Archbishop slams Pelosi & Biden over pro-abortion politics: ‘Especially disturbing’
In an op-ed published on Sunday, the Catholic archbishop of San Francisco pushed back against comments made by pro-abortion Catholics like President Joe Biden and House Speaker Nancy Pelosi. Archbishop Salvatore J. Cordileone also urged other Catholics to push back against similarly pro-abortion politicians.
“I find it especially disturbing that so many of the politicians on the wrong side of the preeminent human rights issue of our time are self-professed Catholics,” Archbishop Cordileone wrote. “President Biden announced a “whole-of-government effort” to find ways to overcome the Texas [abortion] measure. House Speaker Nancy Pelosi…promised new legal action: ‘This ban necessitates codifying Roe v. Wade’ in federal law.”
Cordileone then emphasized the “perennial challenge” that bishops in the United States face – whether or not to get involved in the subject of abortion.
“This is a perennial challenge for bishops in the United States: This summer, we provoked an uproar by discussing whether public officials who support abortion should receive the sacrament of the Eucharist. We were accused of inappropriately injecting religion into politics, of butting in where we didn’t belong,” Cordileone wrote.
“I see matters differently,” he wrote. Cordileone then described looking at the country’s “last great human rights movement,” which is still within his living memory, “for inspiration on how we should respond.”
Cordileone then adduced the example of New Orleans Archbishop Joseph Rummel, who “did not stay in his lane,” and admitted two Black students to New Orleans’s Notre Dame Seminary. After that, Cordileone says Rummel in 1951 ordered the removal of “white” and “colored” signs from Catholic churches. Then, in 1953, Rummel ordered an end to segregation throughout the archdiocese of New Orleans. He once closed a church for refusing to accept a Black priest, and in March 1962, he formally announced the end of segregation in the New Orleans Catholic Schools.
“Unlike several other bishops throughout this country’s history, he did not prioritize keeping parishioners and the public happy above advancing racial justice. Instead, he began a long, patient campaign of moral suasion to change the opinions of pro-segregation White Catholics,” Cordileone wrote of Rummel.
“Was that wrong? Was that weaponizing the Eucharist?” Cordileone asks, referencing Rummel’s eventual excommunication of segregationists. “No. Rummel recognized that prominent, high-profile public advocacy for racism was scandalous: It violated core Catholic teachings and basic principles of justice, and also led others to sin.”
Cordileone wrote that abortion similarly violates Catholic teachings.
“In our own time, what could be a more egregious “denial of the unity and solidarity of the human race” than abortion? Abortion kills a unique, irreplaceable human being growing in his or her mother’s womb,” Cordileone wrote. “Everyone who advocates for abortion, in public or private life, who funds it or who presents it as a legitimate choice participates in a great moral evil.
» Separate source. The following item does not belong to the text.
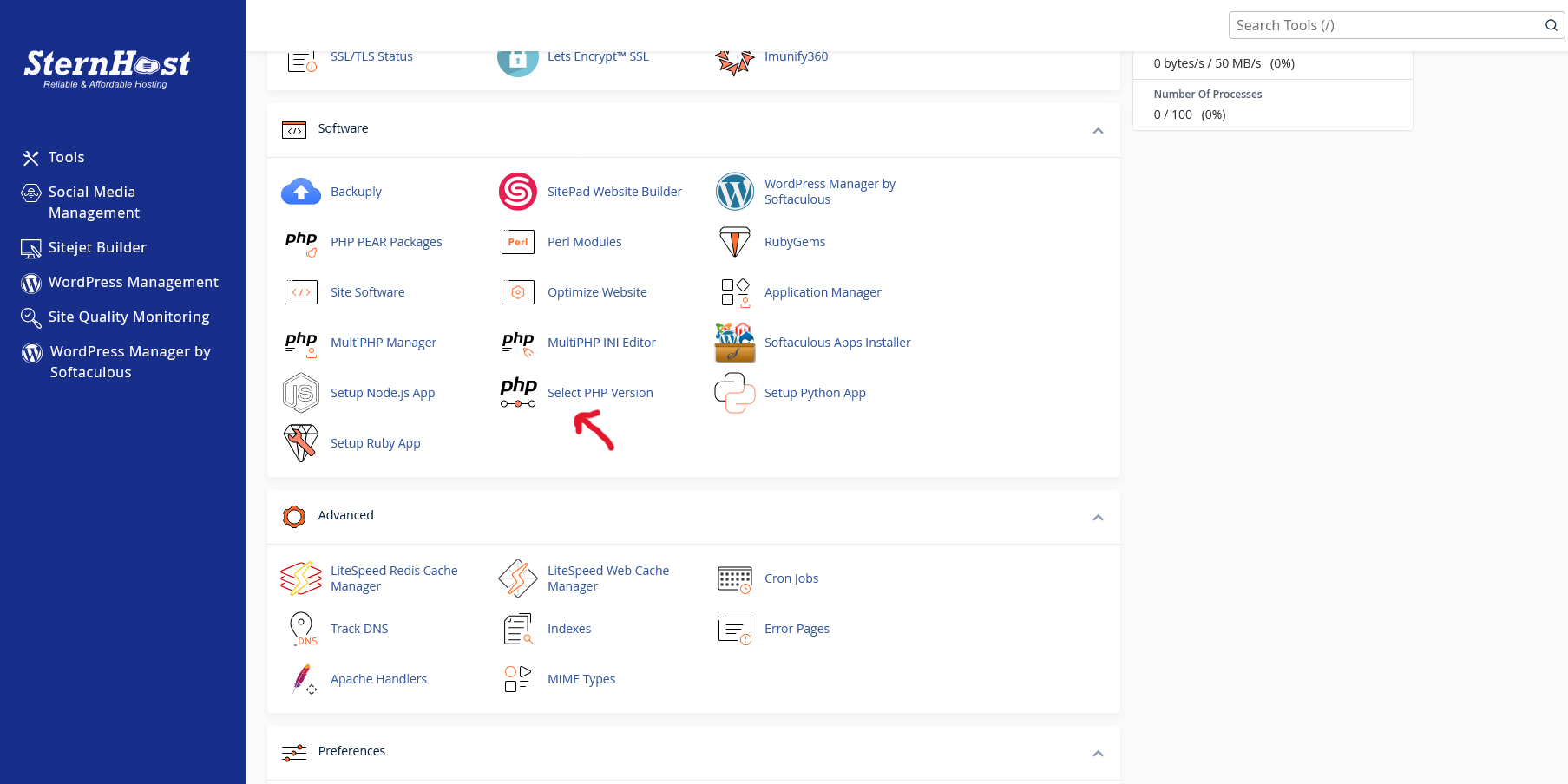Click the Setup Python App icon
Viewport: 1568px width, 784px height.
coord(735,393)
Cordileone concluded his opinion piece by telling Catholics: “You cannot be a good Catholic and support expanding a government-approved right to kill innocent human beings. The answer to crisis pregnancies is not violence but love, for both mother and child.”
“This is hardly inappropriate for a pastor to say. If anything, Catholic political leaders’ response to the situation in Texas highlights the need for us to say it all the louder.”